* **PROBLEMS TO SOLVE**:
• 1. According to the horse racing text, how many horses died during Santa Anita's last winter-spring meet?
• 2. Proceed with the horse racing text, picking up after its last sentence.

* **TEXT PROVIDED**:
####

It is challenging to estimate how prevalent these misdemeanours are since testing is far from universal. Regulators must constantly be alert to unethical chemists, and regulations are often weakly enforced depending on the racetrack. Additionally, new therapeutics with legitimate usage in veterinary medicine, as well as those for management of human ailments (despite any proven efficacy in the horse) exacerbate the problem for regulators when these drugs are exploited as performance enhancers in horses.

There are always bad actors out there who reach for something in a bottle or tube to improve performance, rather than focusing on the training, fitness, and welfare of the horse.”

— Stephen Schumacher, DVM, chief administrator for US Equestrian’s Equine Drugs and Medication Program


This will not change unless the racing industry changes.

Horse racing has never experienced a year quite like 2019. A spate of deaths at Santa AnitaKeeneland, Churchill, and tracks in New York, together with a contentious finish in the Kentucky Derby that triggered a lawsuit, have left the sport in shambles. Let alone the recent discovery of a drug overage of Justify, last year’s Triple Crown winner, who tested positive for a banned substance after winning the Santa Anita Derby, the race in which he qualified to run in the Kentucky Derby.

Thirty horses died during Santa Anita’s last winter-spring meet, and more have succumbed since then. The carnage has not stopped, nor has the public’s scepticism of the sport and its merit. The outcome of the investigation of those deaths offers little condolence for those who care about the welfare of horses and the envisaged integrity of the racing industry. 

L.A. County Dist. Atty. Jackie Lacey’s nine-month investigation into the Santa Anita deaths did not find evidence of criminal animal cruelty. But it did note that toxicology reports revealed that a number of horses that died had a variety of anti-inflammatory drugs, sedatives and muscle relaxants in their systems. Although none were at levels that violated the horse racing board’s rules, it’s troubling that racing, for so long, has allowed horses to train and run — and die — with multiple drugs in their systems. The report also said that the necropsies showed some of the horses had pre-existing medical conditions but hadn’t displayed symptoms. (How could they with all those drugs in their systems?)”

####

* **DATASET ENTRIES**:
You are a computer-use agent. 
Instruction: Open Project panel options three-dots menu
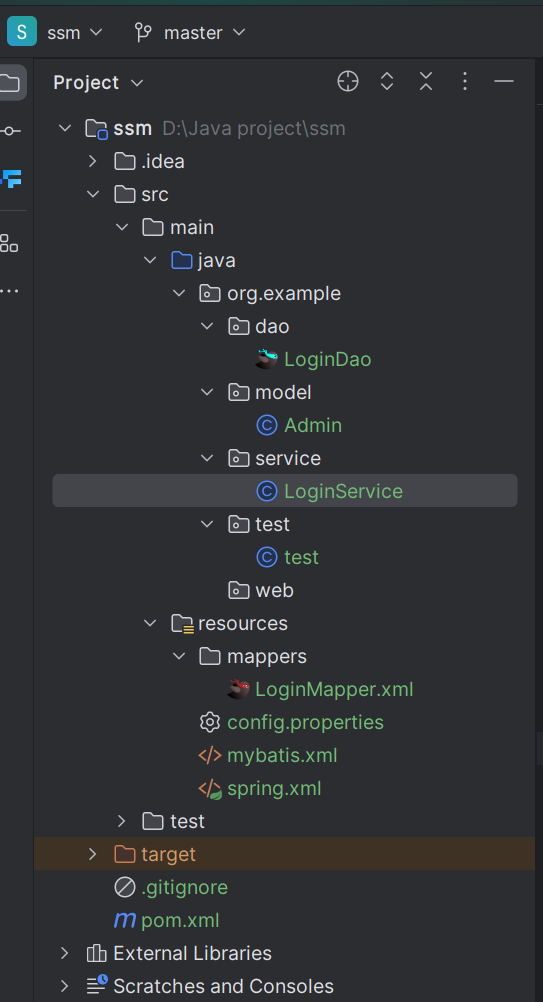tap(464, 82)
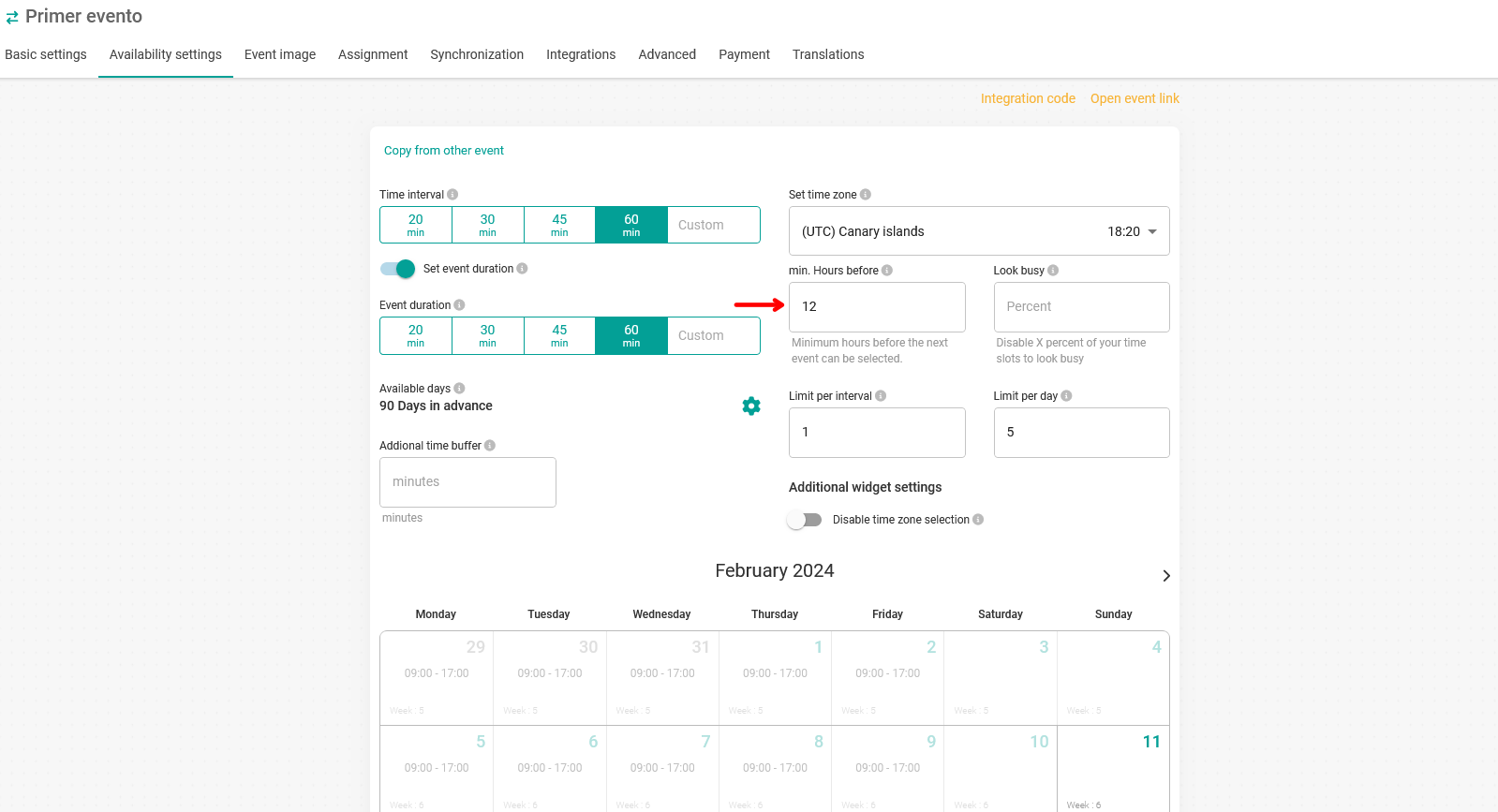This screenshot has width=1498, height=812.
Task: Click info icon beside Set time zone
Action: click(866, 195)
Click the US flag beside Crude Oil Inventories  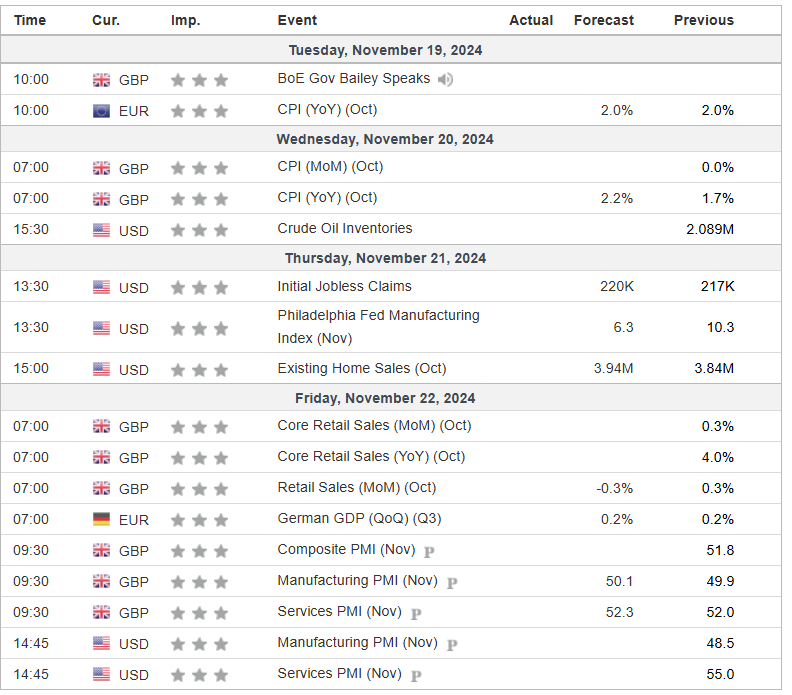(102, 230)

####

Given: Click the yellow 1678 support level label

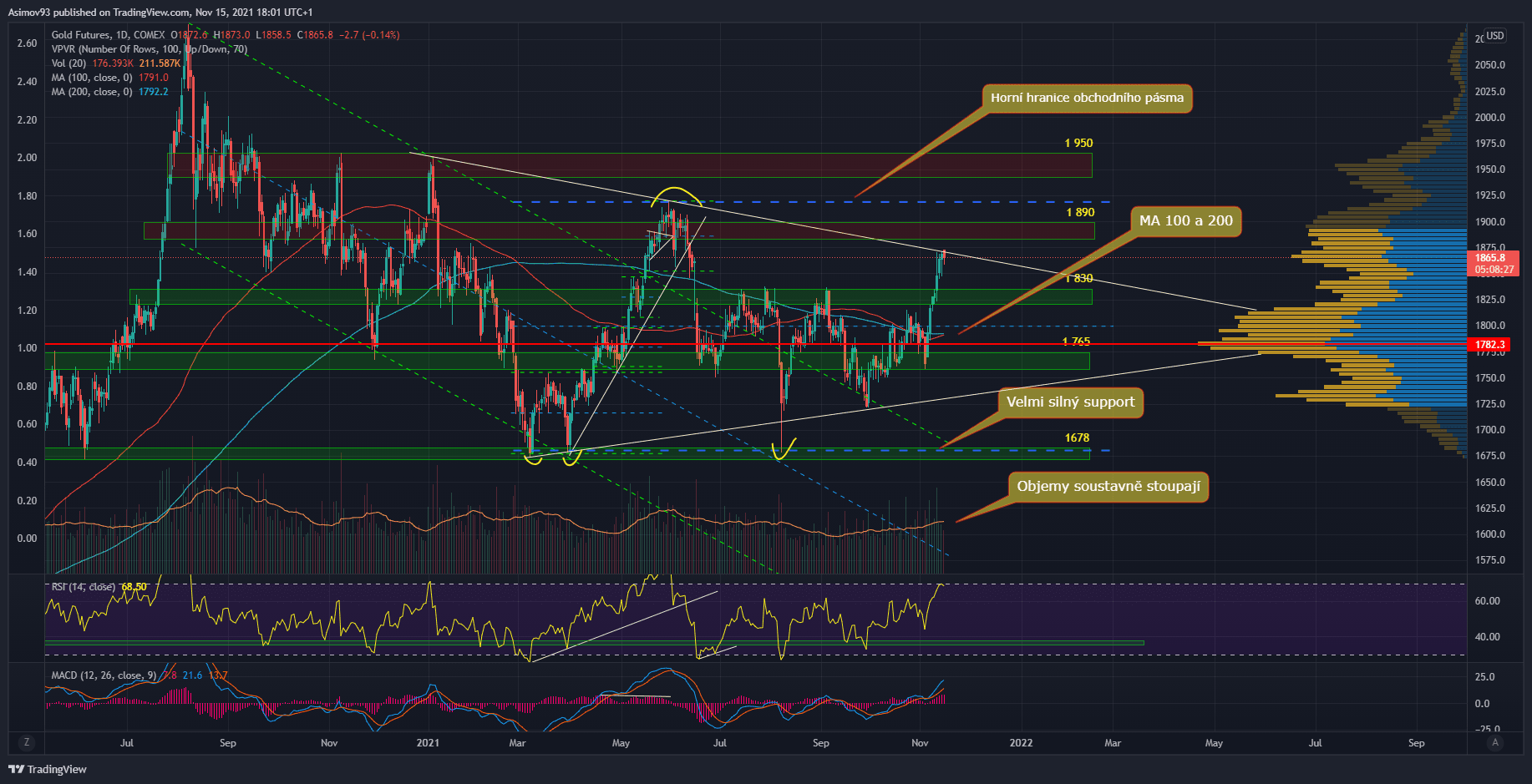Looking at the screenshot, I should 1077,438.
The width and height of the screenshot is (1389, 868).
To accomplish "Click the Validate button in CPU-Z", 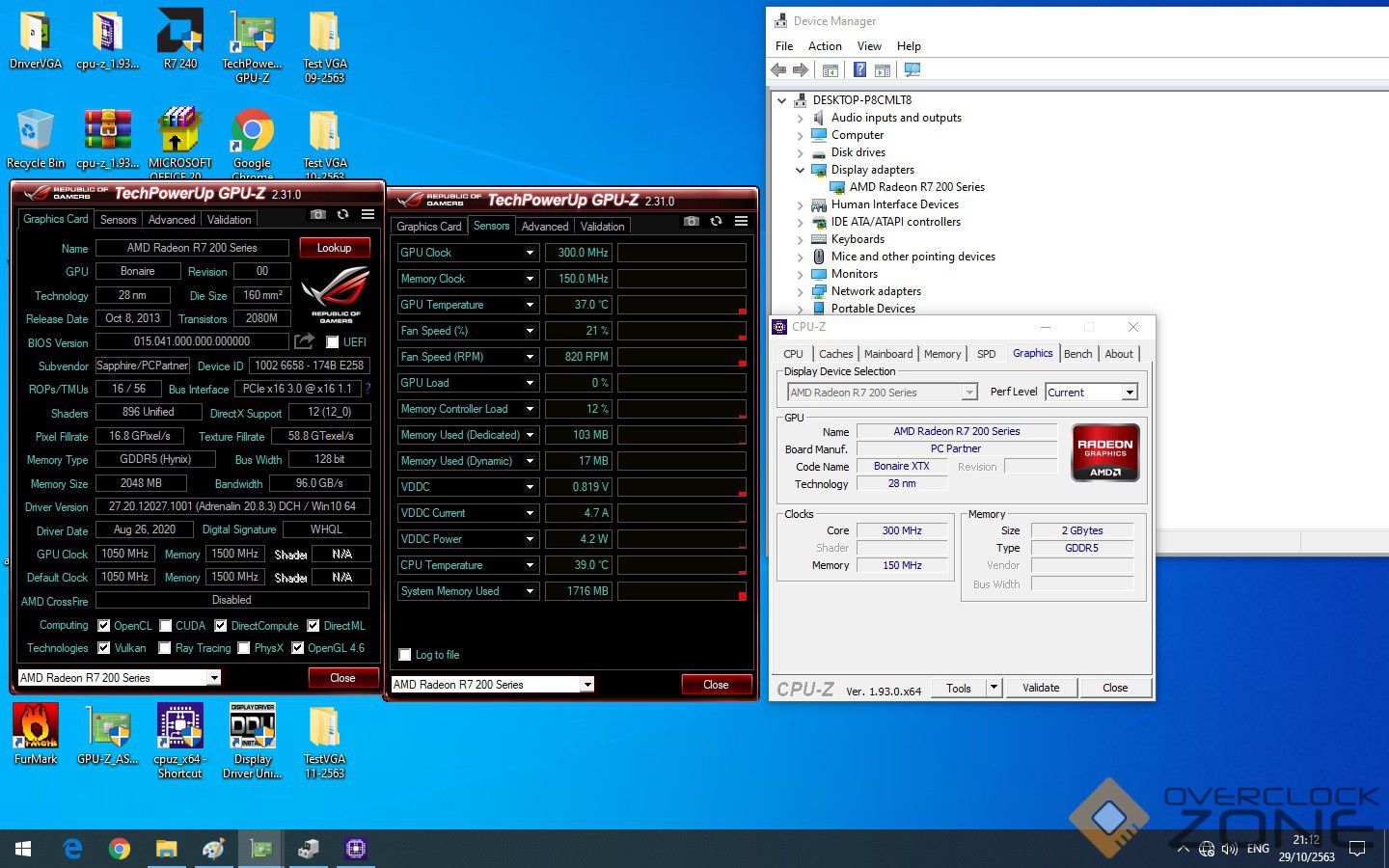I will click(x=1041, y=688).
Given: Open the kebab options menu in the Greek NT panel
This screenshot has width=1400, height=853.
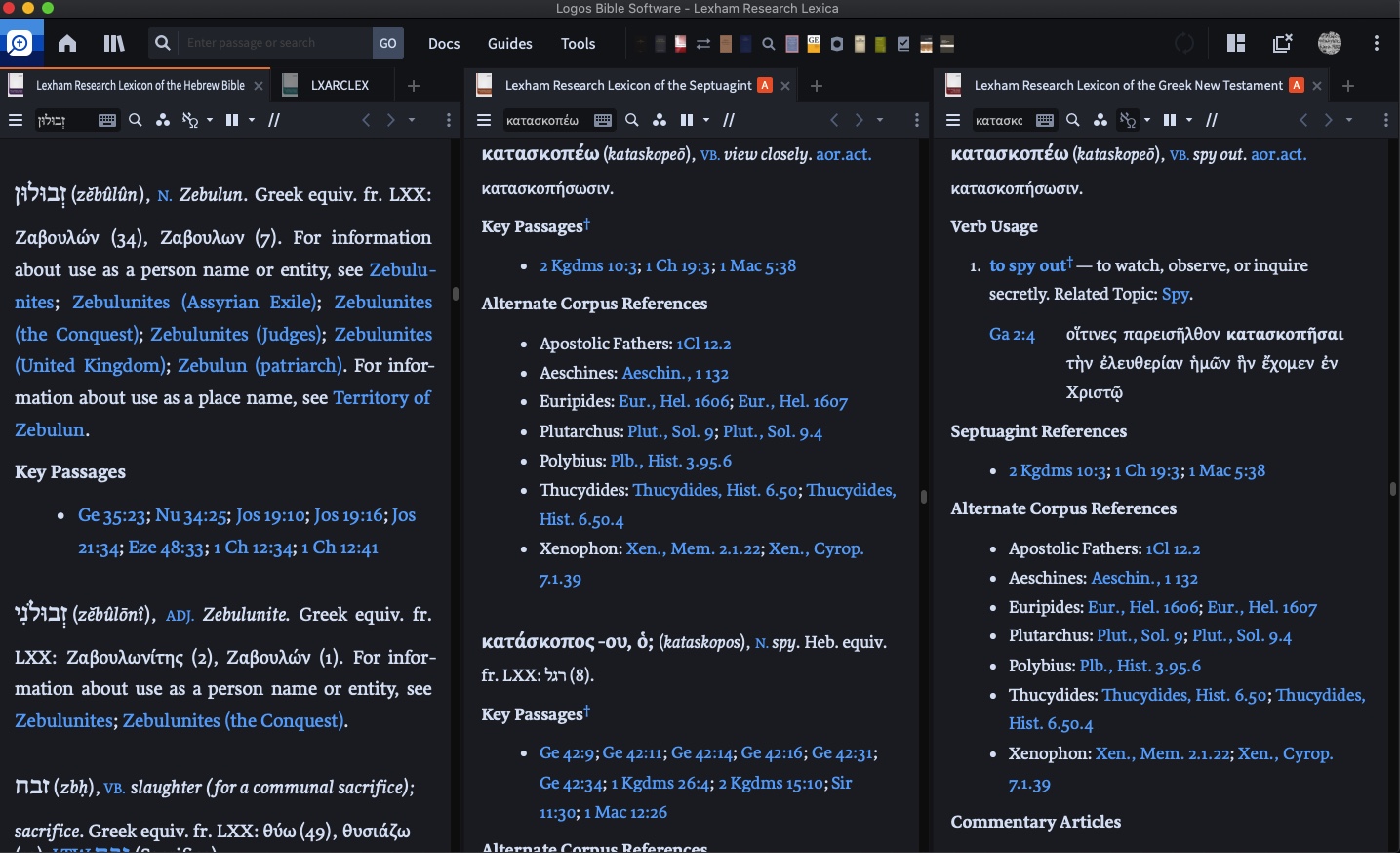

####

* **ANSWERS FOR THE TASKS**:
• 1. Thirty horses died during that meet.

• 2.
Los Angeles Times (Dec. 19, 2019)


The Horseracing Integrity Act of 2017 (HIA) was re-introduced in the United States House of Representatives in 2019, but there have been setbacks, most of which stem from racing industry obstructionists and their failure to support it for various reasons. For those who do support it, it is a means to preserve the sport’s integrity and reverse the negativity emanating from the public’s low opinion of what the sport has become.

The proposed federal HIA would establish an independent, private, non-profit, self-regulatory authority, overseen by the United States Anti-Doping Agency (USADA), to set and oversee nationwide rules, testing and enforcement on medications.  

However, it isn’t without shortcomings. Essentially it would only accomplish two things; (1) the establishment of uniform medication rules and regulations across all racing jurisdictions and; (2) eliminate the administration of drugs on race day.  

Unfortunately, it will not stop the widespread use of drugs to mask injury or enhance performance, nor will it be without direct influence from the horseracing industry. It leaves the details of drug regulation in control of the industry despite the fact that following decades of pledges to regulate drugs effectively, it has failed to do so.  

Drugs damage not only the horses, but also the jockeys, the breeding industry and the bettors who are cheated and deceived when wagering on drugged horses. 

The issue of drugs in horse racing has never been bigger. It’s time the NA racing industry wakes up to reality. Until the doping stops and greater safety for our iconic equines prevails, the question that emerges is whether horse racing should continue at all.

“We are in a crisis. I think we all know that. It threatens the very existence of our sport. Many people believe that they are staring at the abyss. The future of Thoroughbred racing and breeding is at stake. We have to do more to protect our athletes. We have to do more to get the cheaters and the abusers out of our sport”.